§ **EXERCISE TASK**:
Copy the items word for word, from the line with "This screenshot has width=1054, height=923." to the line with "Looking at the", and leave the pictures out of your copy.

§ **RECORD LIST**:
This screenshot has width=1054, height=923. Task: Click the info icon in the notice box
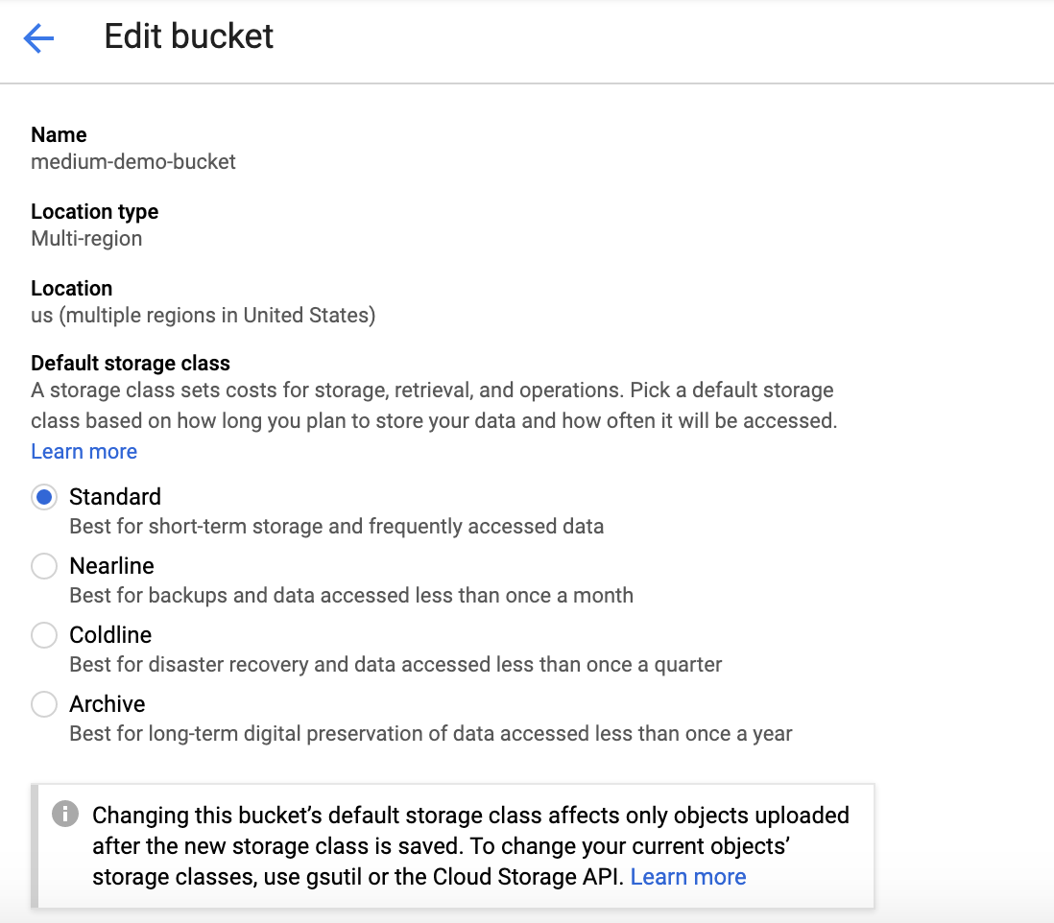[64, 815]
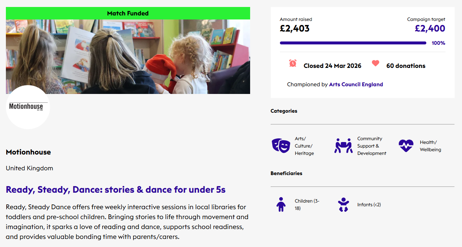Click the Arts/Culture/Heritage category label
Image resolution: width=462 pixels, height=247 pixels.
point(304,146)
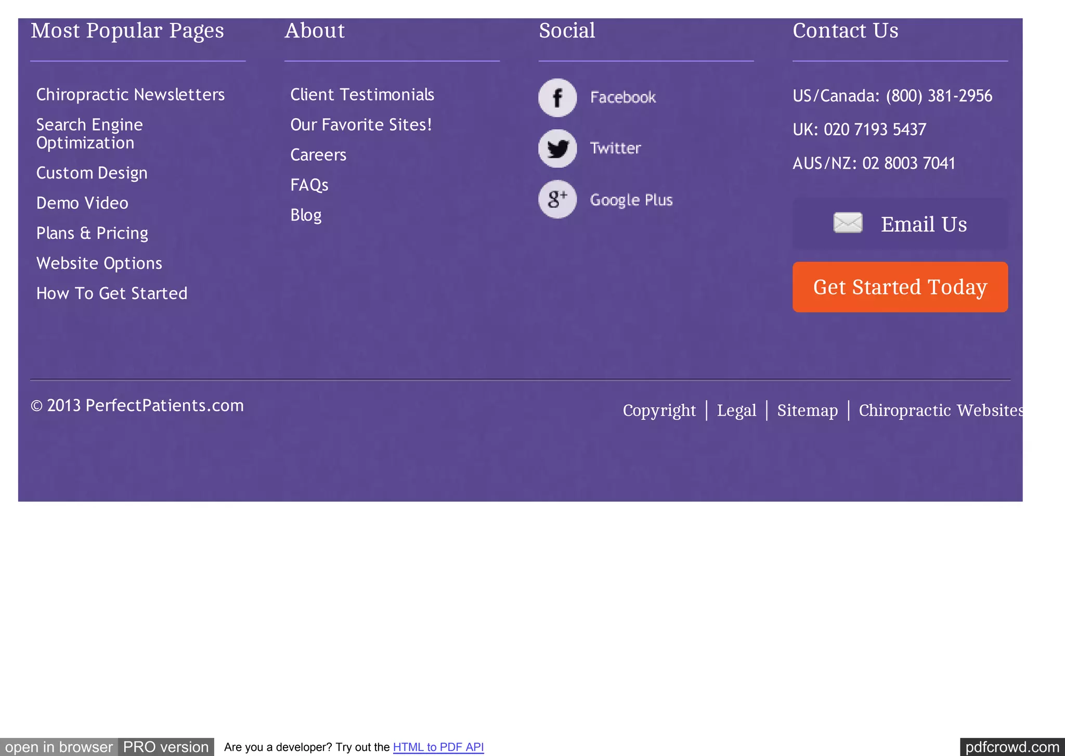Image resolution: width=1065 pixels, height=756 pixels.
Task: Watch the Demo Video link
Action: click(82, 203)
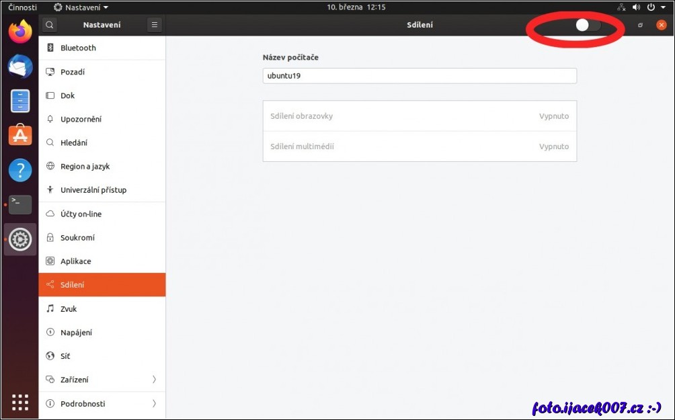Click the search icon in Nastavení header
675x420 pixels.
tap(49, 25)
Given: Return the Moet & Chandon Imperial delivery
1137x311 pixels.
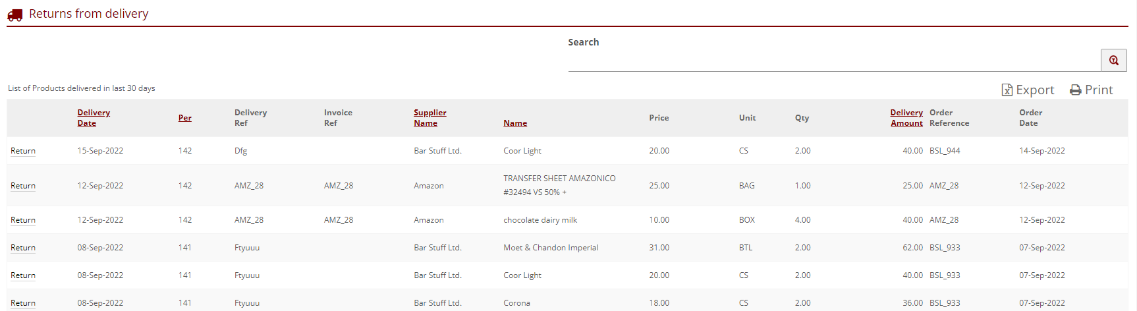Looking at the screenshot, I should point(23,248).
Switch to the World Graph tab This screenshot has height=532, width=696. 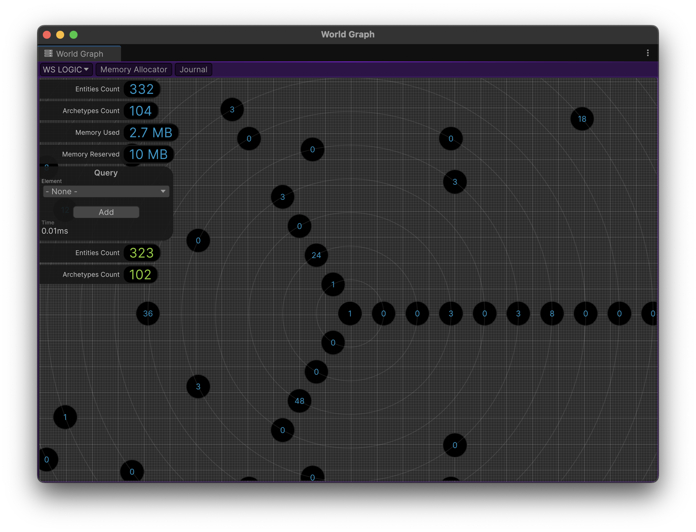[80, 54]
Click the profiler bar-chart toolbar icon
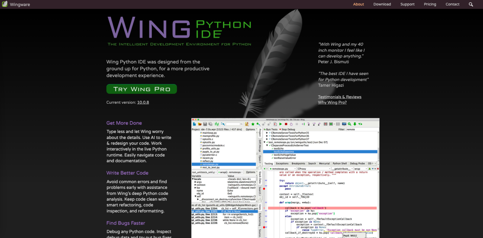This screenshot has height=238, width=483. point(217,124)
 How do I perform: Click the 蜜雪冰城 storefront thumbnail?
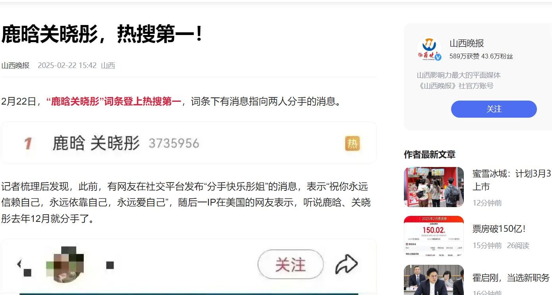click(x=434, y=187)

--

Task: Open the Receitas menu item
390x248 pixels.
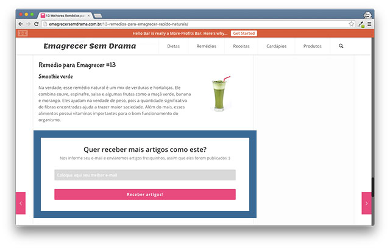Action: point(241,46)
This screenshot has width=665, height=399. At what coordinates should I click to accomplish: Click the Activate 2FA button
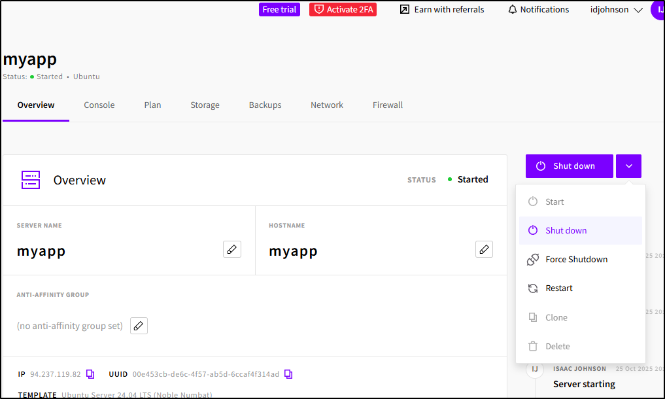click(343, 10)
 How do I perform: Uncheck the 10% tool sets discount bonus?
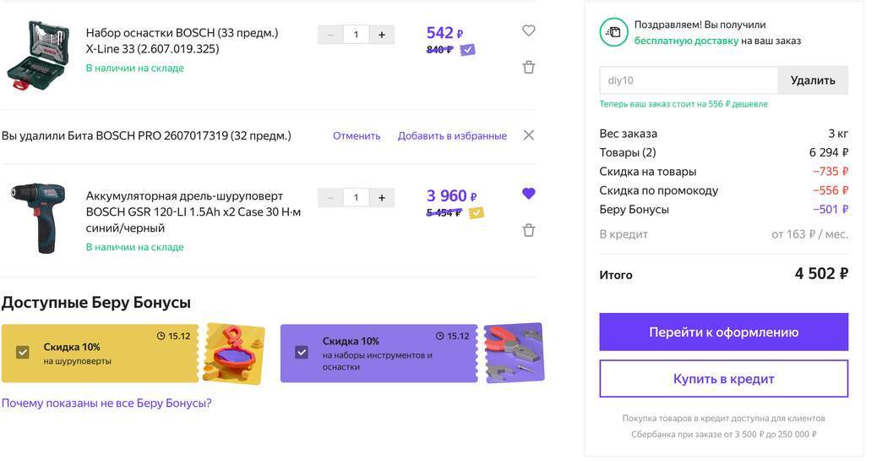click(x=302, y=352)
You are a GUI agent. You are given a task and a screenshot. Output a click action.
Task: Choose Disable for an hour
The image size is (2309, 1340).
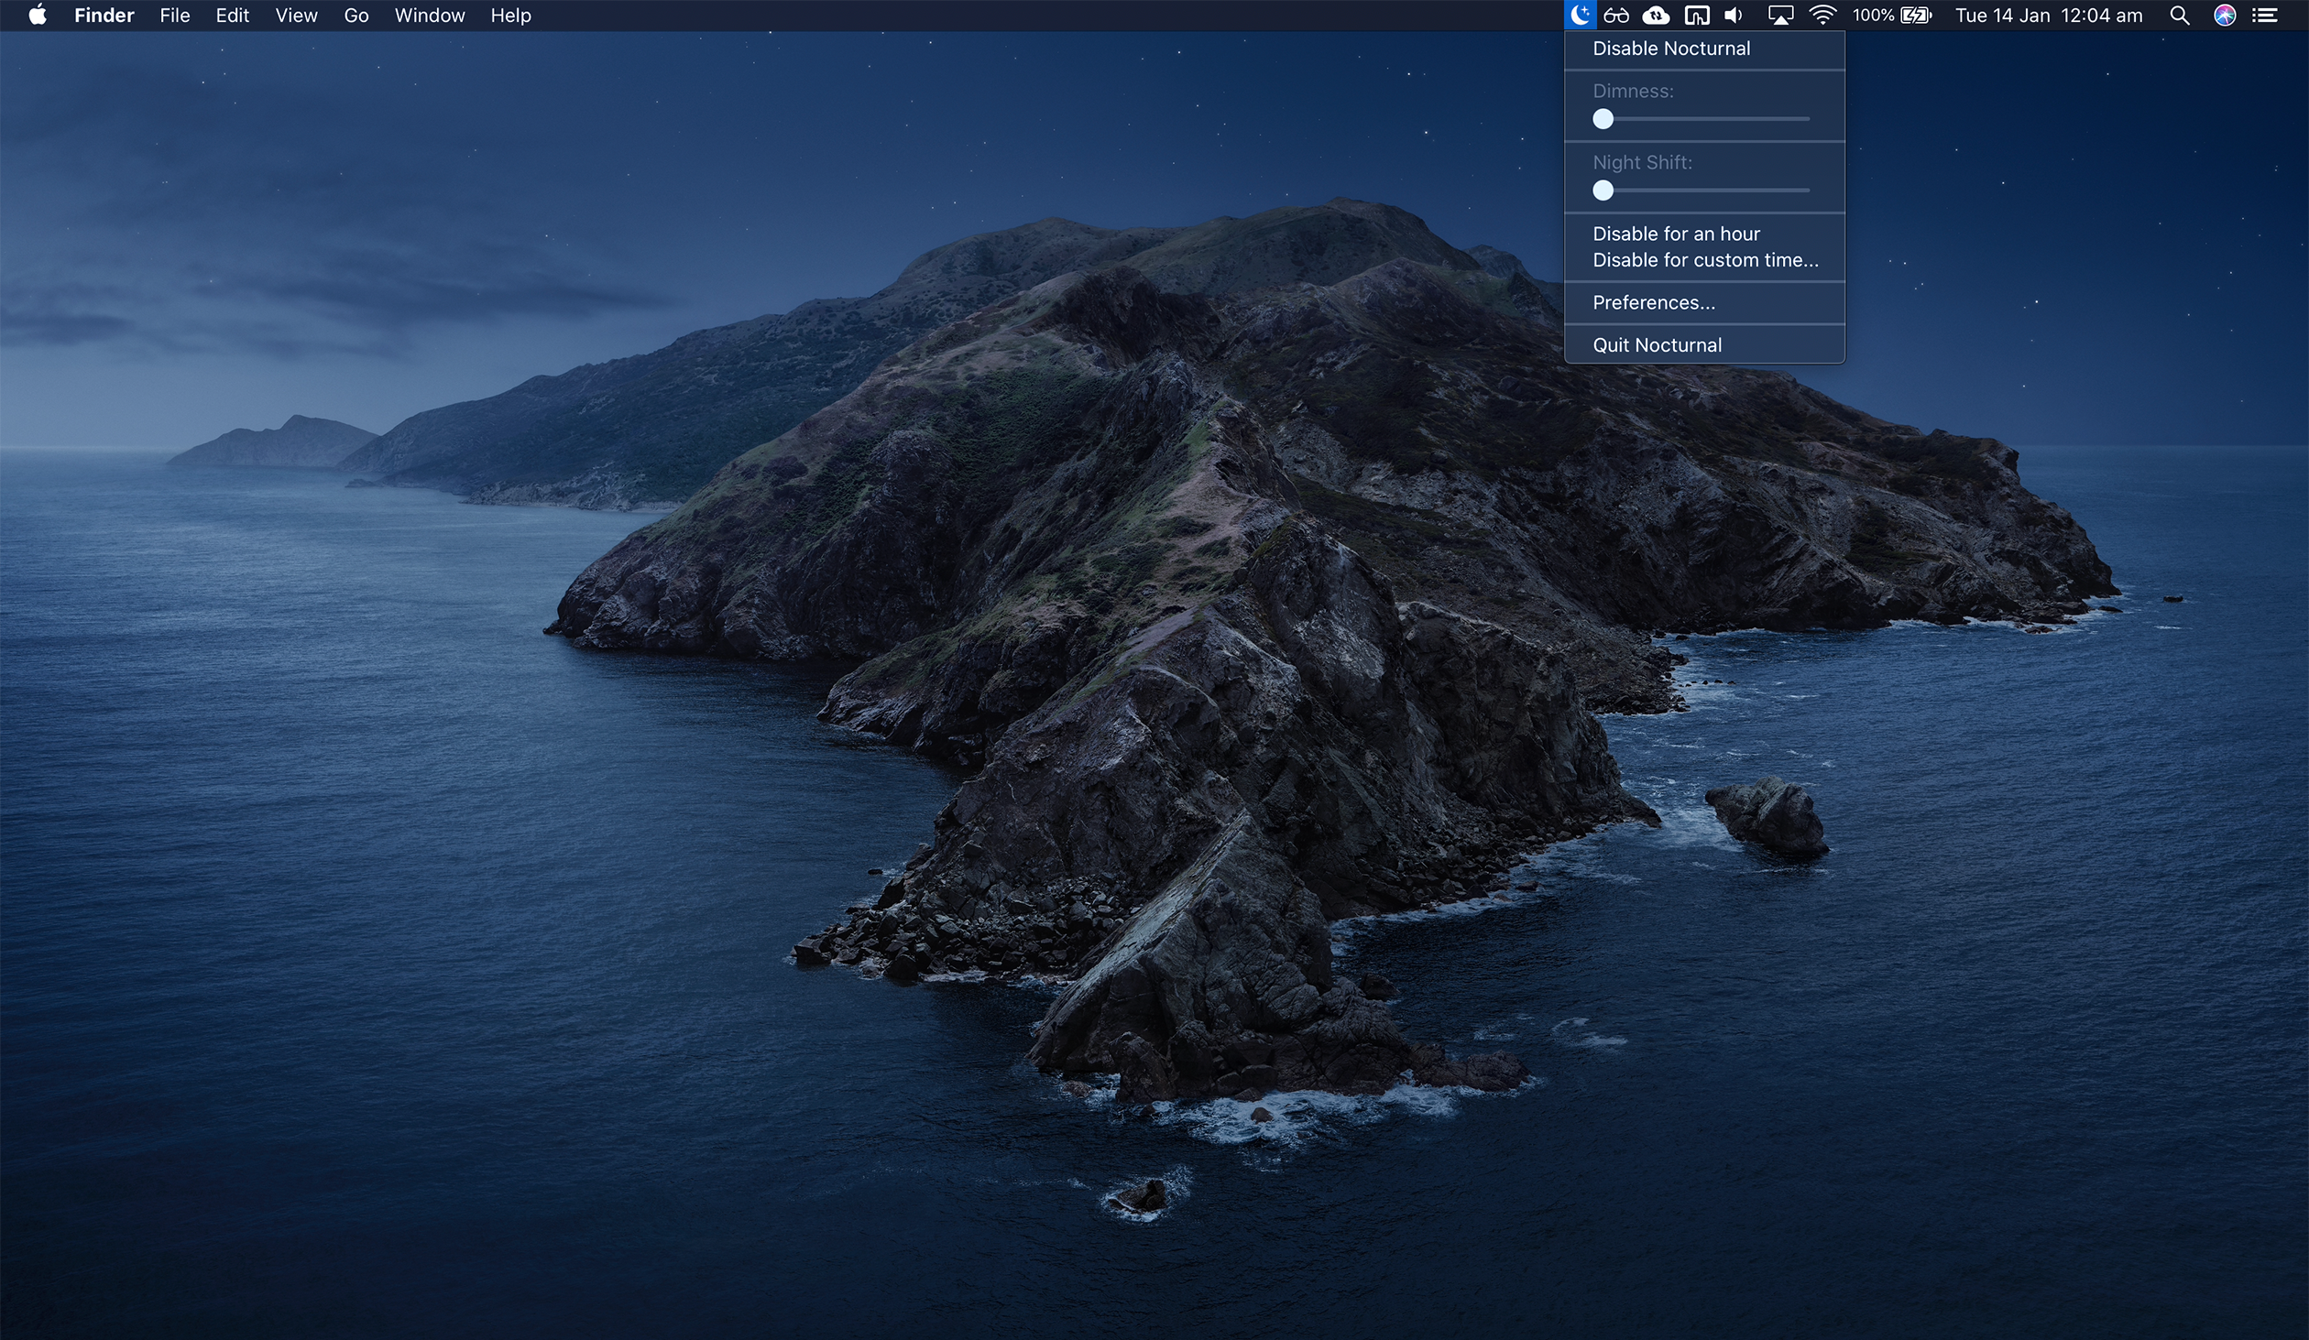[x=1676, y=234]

...

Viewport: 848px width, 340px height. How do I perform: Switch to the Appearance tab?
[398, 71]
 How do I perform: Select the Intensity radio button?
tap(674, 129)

§ **FINISHED EXERCISE**:
This screenshot has width=1054, height=923. Task: Click the info icon in the notice box
[64, 815]
Click the Arts/Culture/Heritage category label
Image resolution: width=462 pixels, height=247 pixels.
point(304,146)
Image resolution: width=1065 pixels, height=756 pixels.
Task: Watch the Demo Video link
Action: click(82, 203)
Click the search icon in Nastavení header
675x420 pixels.
tap(49, 25)
Given: Return the Moet & Chandon Imperial delivery
1137x311 pixels.
Looking at the screenshot, I should point(23,248).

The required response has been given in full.